» **HOW TO COMPLETE THIS TASK**: Show, from the entries below, every line in which "Given" appears.

» **Collected data entries**:
##########
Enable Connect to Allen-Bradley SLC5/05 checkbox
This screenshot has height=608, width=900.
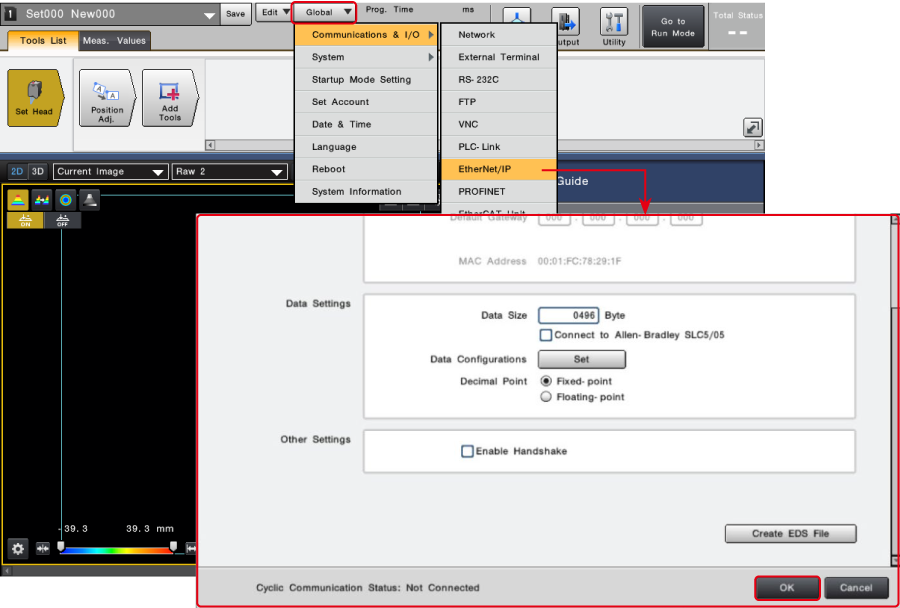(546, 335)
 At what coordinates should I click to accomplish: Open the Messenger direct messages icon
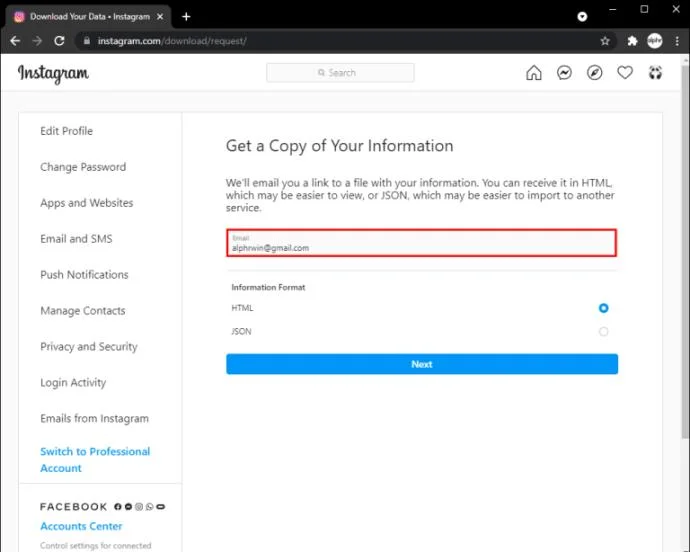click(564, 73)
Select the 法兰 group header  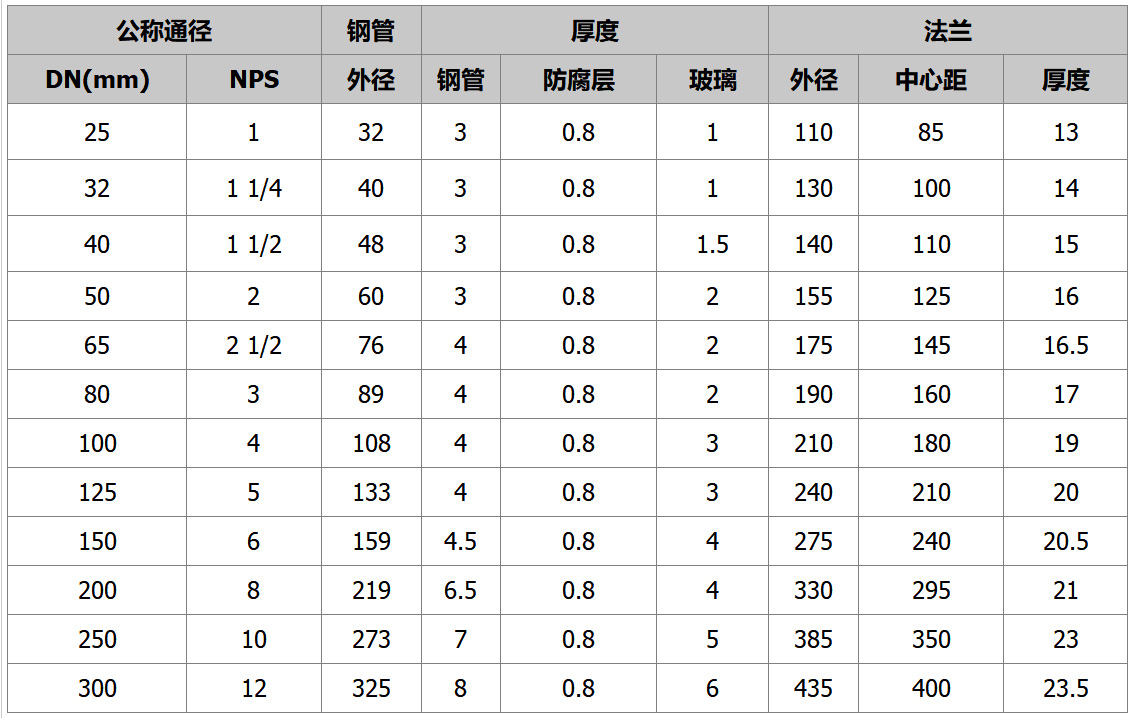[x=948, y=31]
##########
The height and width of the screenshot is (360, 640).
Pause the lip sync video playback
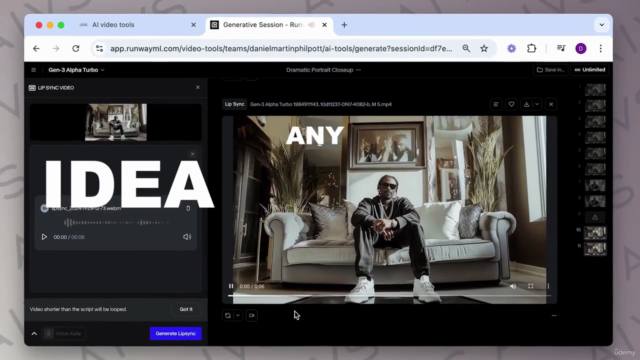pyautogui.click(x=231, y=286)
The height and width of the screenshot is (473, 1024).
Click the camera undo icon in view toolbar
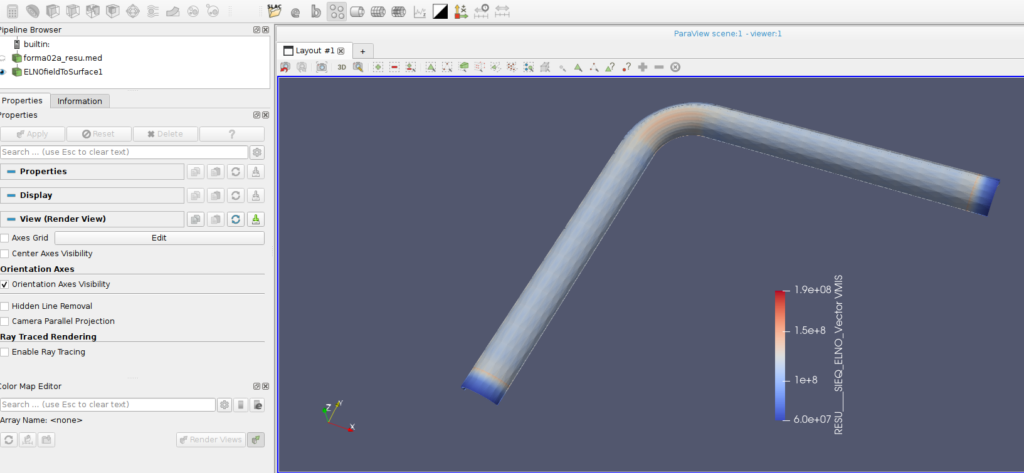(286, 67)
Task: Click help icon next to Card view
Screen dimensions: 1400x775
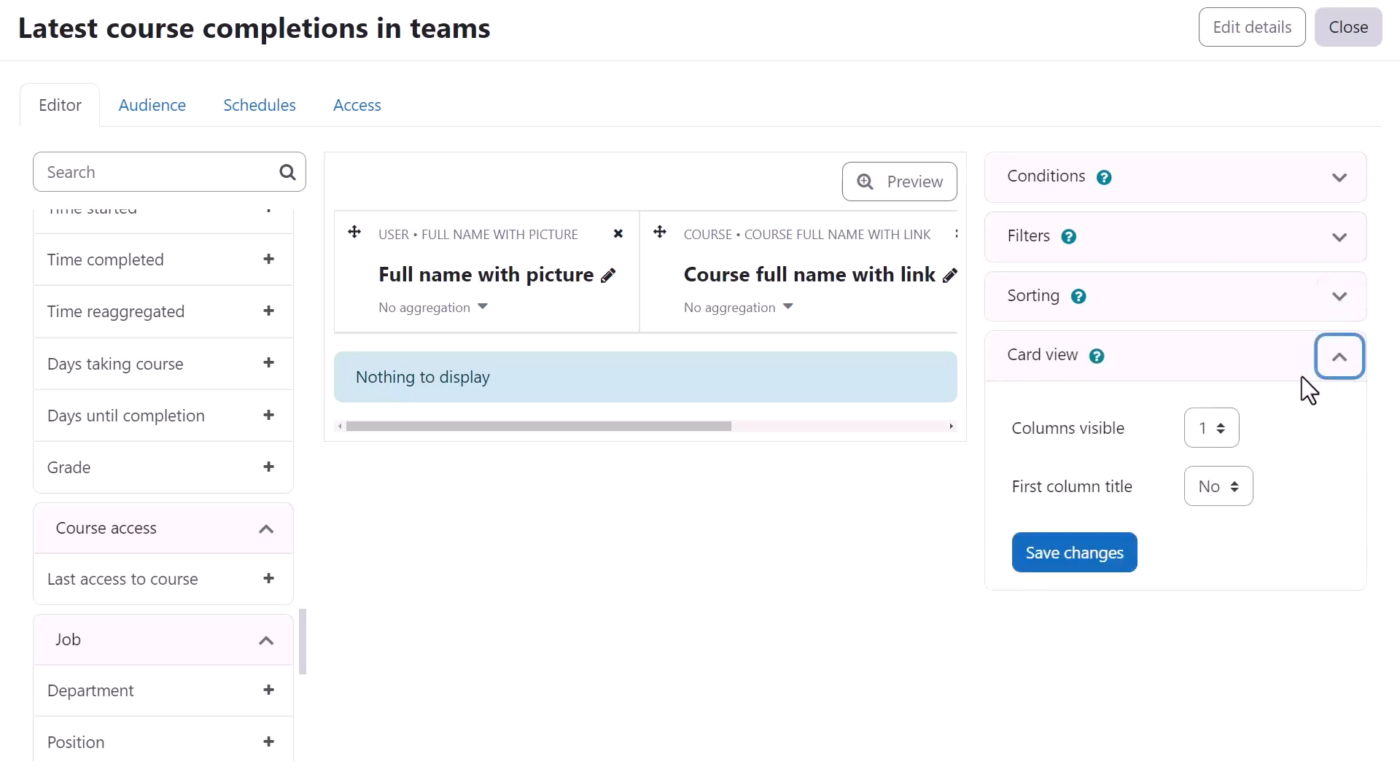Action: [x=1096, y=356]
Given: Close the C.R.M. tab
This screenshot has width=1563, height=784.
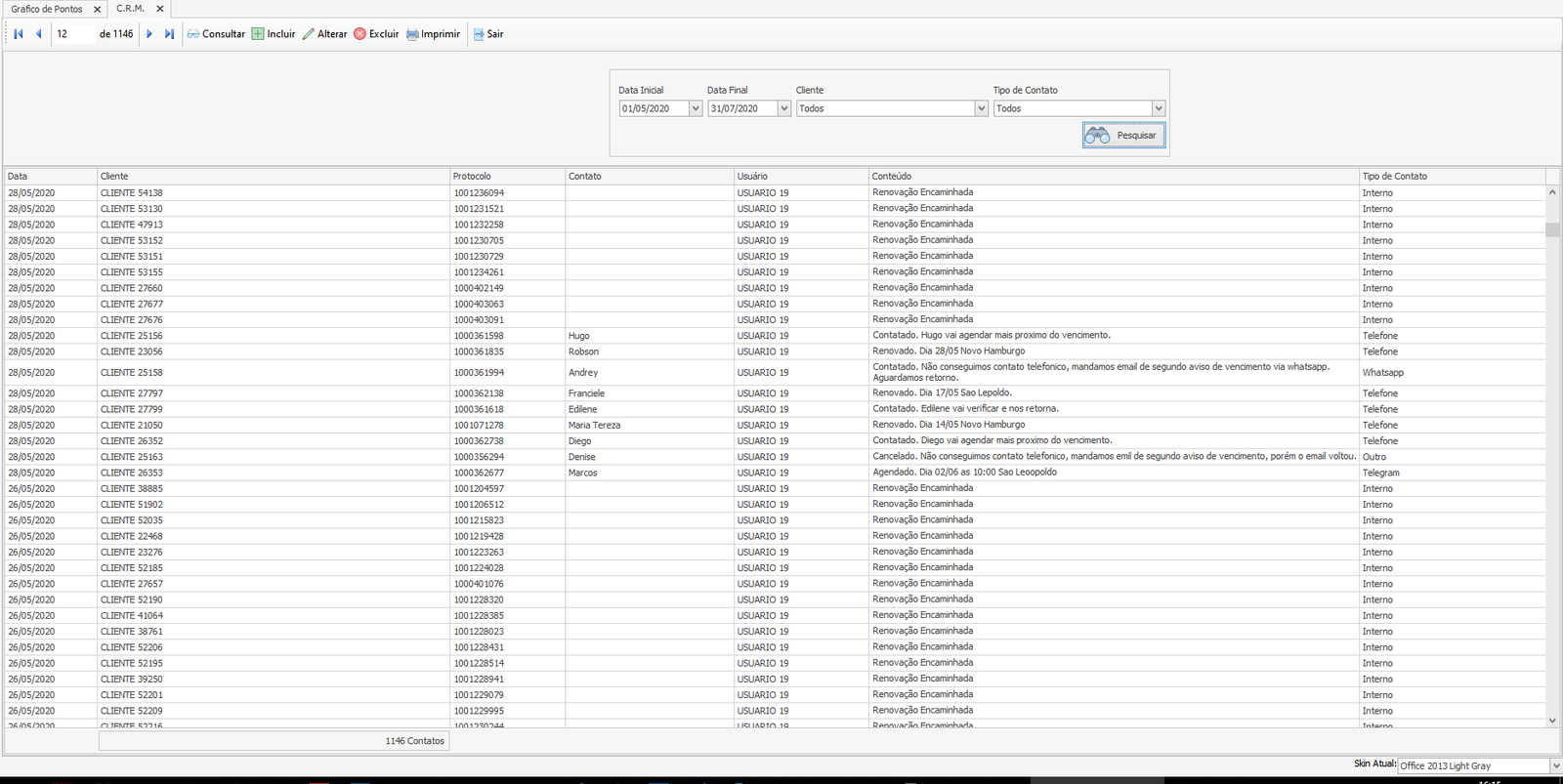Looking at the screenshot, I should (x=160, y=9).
##########
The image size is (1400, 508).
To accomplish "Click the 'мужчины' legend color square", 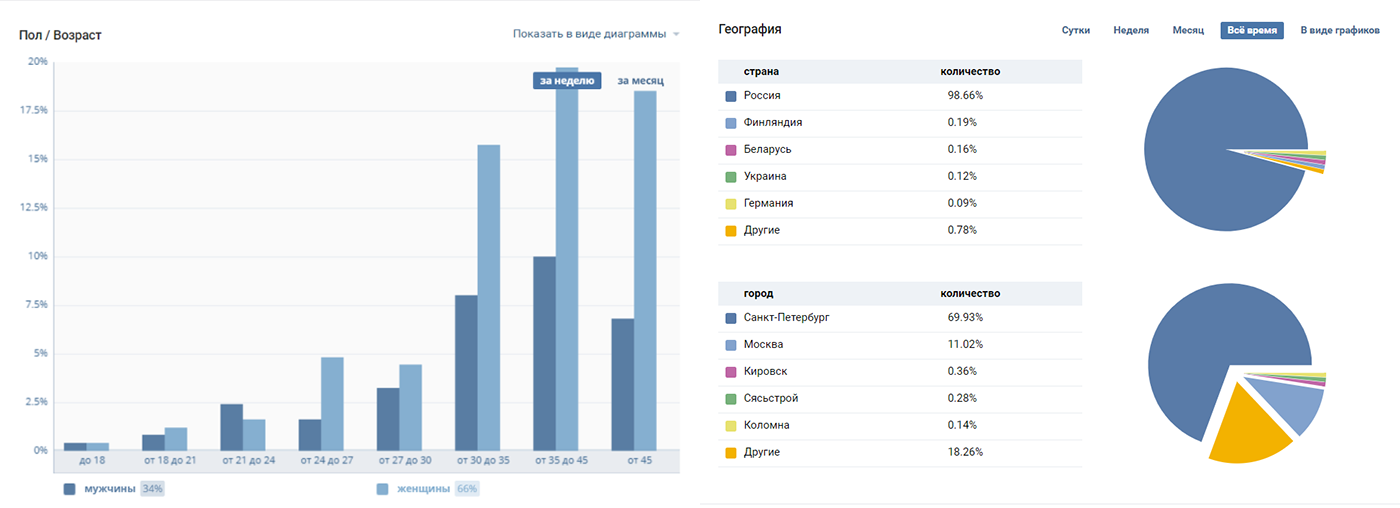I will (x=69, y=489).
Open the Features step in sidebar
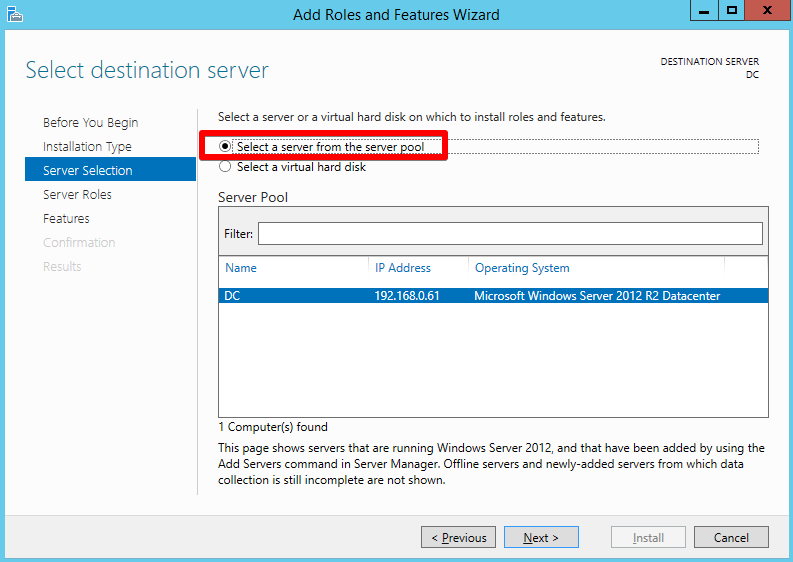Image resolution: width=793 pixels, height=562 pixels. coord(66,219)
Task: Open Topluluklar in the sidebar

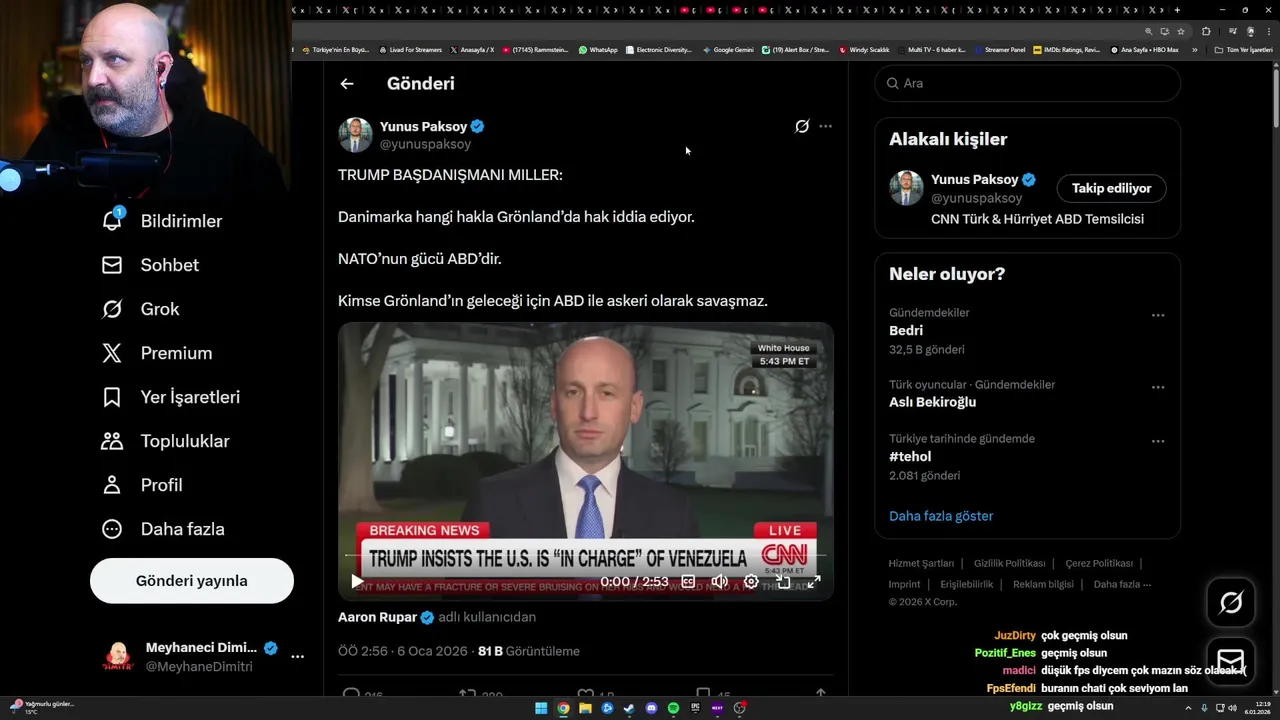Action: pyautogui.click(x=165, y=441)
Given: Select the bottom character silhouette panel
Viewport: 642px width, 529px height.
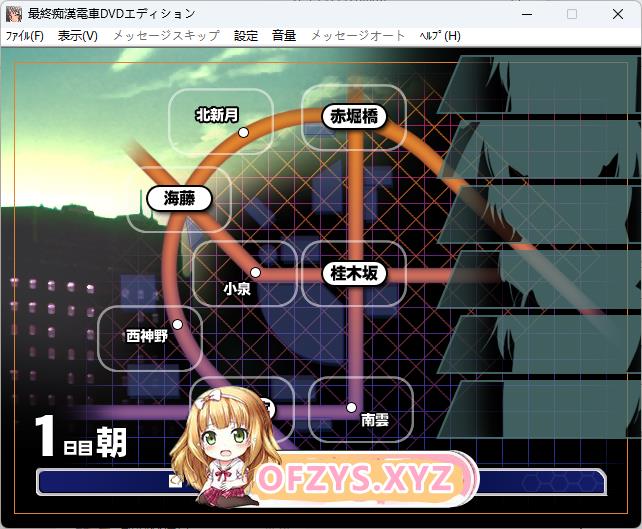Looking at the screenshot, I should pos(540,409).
##########
» **WRITTEN ANSWER**:
Given: Close the C.R.M. tab
Given: Select the bottom character silhouette panel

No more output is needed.